А теперь попытаемся спроецировать настоящее на прошлое, вооружившись невидимым хронометром. Наш эон начался, будем считать, в 1953 году, рубежном для отечественной истории. Немного подсчетов. 1812-й (примем его за начало Золотого века) плюс шестьдесят шесть лет – это 1878-й: смерть Некрасова, начало надсоновского жуткого лирического бесхлебья; один только Афанасий Афанасьевич, одышливый псевдоеврей в дворянской фуражке, в одиночку, как атлант, поддерживает небесный свод над кладбищем русских муз. Начало Серебряного века – это, условно, 1894 год: дата выхода «Русских символистов». Представим себе 1960 год без катастроф, революций, войн. Все основные классики могли дожить, некоторые и дожили, но в полутьме и опале, в окружении чужих или получужих или в изгнании. Допустим, они (те же Ахматова и Пастернак) дожили бы до 1960 года иначе: находясь в центре литературной жизни, окруженные несколькими поколениями учеников, подражателей и бессильных завистников. Но «чужие» ведь все равно пришли бы. Антропологическая революция была неизбежна. Или не была бы? Чем были бы в этом альтернативном 1960 году Твардовский и Слуцкий? А Тарковский? А лианозовцы? А дожившие (ведь они-то с высокой вероятностью дожили бы) Хармс и Введенский? А Евтушенко с Вознесенским, прости господи? А молодой Бродский?
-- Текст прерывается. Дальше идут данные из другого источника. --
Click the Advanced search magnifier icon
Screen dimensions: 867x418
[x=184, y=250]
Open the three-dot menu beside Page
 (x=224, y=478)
Мы не в состоянии всего этого представить, но у нас есть опыт нашего – третьего – эона русской поэзии. В котором все приблизительно так и происходит или до недавнего времени происходило. Любые «новации» развивались, клонировались и девальвировались, общая картина разрасталась до переусложнения, до неудобочитаемости, прошлое никем не отметалось и не зачеркивалось. Но значит ли это, что поэзия живет только эксплуатацией открытий, сделанных десятилетия назад?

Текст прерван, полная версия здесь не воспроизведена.